- What you are asked to do:
Reproduce every line of the listing below exactly.

::: Records to process

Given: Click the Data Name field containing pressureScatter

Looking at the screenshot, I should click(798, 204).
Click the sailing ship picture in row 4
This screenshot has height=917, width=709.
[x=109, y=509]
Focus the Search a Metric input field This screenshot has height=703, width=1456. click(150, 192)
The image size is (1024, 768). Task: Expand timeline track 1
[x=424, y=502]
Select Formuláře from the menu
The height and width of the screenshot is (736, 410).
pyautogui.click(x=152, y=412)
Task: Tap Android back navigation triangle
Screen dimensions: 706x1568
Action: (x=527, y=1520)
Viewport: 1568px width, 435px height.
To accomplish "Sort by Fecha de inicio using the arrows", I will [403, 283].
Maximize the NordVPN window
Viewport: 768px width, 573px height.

::::::

- Final answer:
Given: Click the Data Name field containing pressureScatter

Looking at the screenshot, I should click(798, 204).
Click the sailing ship picture in row 4
This screenshot has height=917, width=709.
[x=109, y=509]
Focus the Search a Metric input field This screenshot has height=703, width=1456. click(150, 192)
The image size is (1024, 768). Task: Expand timeline track 1
[x=424, y=502]
Select Formuláře from the menu
The height and width of the screenshot is (736, 410).
pyautogui.click(x=152, y=412)
Task: Tap Android back navigation triangle
Screen dimensions: 706x1568
Action: (x=527, y=1520)
Viewport: 1568px width, 435px height.
To accomplish "Sort by Fecha de inicio using the arrows", I will [403, 283].
Maximize the NordVPN window
Viewport: 768px width, 573px height.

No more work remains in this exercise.